Feds select IUSM to lead Midwest portion of national clinical-transformation program

October 1, 2015

The Indiana University School of Medicine will lead a four-year, $46.4 million federally-funded project to support 11,500 physicians, advance practice providers and clinical pharmacists in Indiana, Illinois and Michigan to facilitate the transformation of their practices in providing the triple aim of better health and better care at lower costs.

IUSM is one 29 organizations to receive funding as part of the $685 million Transforming Clinical Practices Initiative | Photo By IU School of Medicine

The Great Lakes Practice Transformation Network, led by Malaz A. Boustani, chief operating officer of the Center for Health Innovation and Implementation Science at the IU School of Medicine, is a coalition of 33 partners including the three states' health departments and eight universities, among others.

The Great Lakes network is one of just 29 organizations to receive funding as part of the $685 million Transforming Clinical Practices Initiative created to help drive changes in the practice of medicine by the Centers for Medicare and Medicaid in the U.S. Department of Health and Human Services.

"Our healthcare system is rapidly changing.
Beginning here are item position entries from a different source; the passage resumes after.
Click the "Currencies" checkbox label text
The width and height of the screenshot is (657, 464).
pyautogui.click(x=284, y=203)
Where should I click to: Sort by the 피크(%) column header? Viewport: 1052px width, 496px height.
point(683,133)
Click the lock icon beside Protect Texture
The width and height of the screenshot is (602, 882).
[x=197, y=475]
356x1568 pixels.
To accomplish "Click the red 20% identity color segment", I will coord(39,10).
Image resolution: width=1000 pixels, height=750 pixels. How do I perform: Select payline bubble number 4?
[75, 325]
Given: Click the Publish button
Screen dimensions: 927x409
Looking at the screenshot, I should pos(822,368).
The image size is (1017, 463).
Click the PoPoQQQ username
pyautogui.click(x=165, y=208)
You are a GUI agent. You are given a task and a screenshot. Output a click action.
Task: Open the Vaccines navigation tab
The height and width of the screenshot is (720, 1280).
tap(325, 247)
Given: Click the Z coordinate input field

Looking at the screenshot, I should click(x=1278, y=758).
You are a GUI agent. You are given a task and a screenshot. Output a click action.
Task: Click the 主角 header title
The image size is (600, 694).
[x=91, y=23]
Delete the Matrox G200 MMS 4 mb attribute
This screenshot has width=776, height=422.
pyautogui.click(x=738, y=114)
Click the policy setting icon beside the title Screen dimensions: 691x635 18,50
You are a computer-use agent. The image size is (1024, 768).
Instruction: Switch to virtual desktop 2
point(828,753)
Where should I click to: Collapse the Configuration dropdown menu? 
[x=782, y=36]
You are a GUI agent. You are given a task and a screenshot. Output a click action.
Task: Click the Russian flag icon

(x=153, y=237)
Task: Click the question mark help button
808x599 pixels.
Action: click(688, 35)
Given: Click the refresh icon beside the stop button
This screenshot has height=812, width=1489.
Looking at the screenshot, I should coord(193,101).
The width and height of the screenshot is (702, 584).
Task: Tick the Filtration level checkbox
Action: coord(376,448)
In order to deliver improved value to our patients, we need to support our clinicians in their journey of improving patient care while driving down costs. The Great Lakes Practice Transformation Network will provide clinicians with personalized and locally sensitive tools needed to accomplish this," said Dr. Boustani, Richard M. Fairbanks Professor of Aging Research and professor of medicine at IU Center for Aging Research.

"Our network will deploy quality improvement advisors to support clinicians in their transformation journey. This journey will provide high value and personalized care for 10 million people in the three states and reduce inappropriate hospitalization, emergency department visits, and unnecessary testing. Such high valued care will produce $1 billion in cost savings for federal government spending on Medicare, Medicaid and the Children’s Health Insurance program," he said.

At the heart of the project, the network will train 52 quality improvement advisors to coach the 11,500 clinicians on patient-centered transformation of their practices, incorporating three key approaches:

  • Implementation science to develop tools, process and strategies for rapid implementation of evidence based medicine into the local real world.

  • Lean and Six Sigma process improvement tools.

  • Patient-centric, personalized population health management.The network will focus on implementing evidence-based practices and evidence-based management to improve care for high blood pressure, chronic obstructive pulmonary disease, congestive heart failure, depression and diabetes management amongst other clinical areas.

The operations of the network will be led by Nadia Adams, executive director of the Center for Health Innovation and Implementation Science at the IU School of Medicine. Adams will work with the board of directors to execute the overall strategies. Each state will have a localized operations team overseeing daily activities of the program, supported by a central consortium of faculty experts in such fields as preventive health, chronic disease management and pediatrics health services research. There will also be a stakeholders advisory board including patient and family representatives from each state.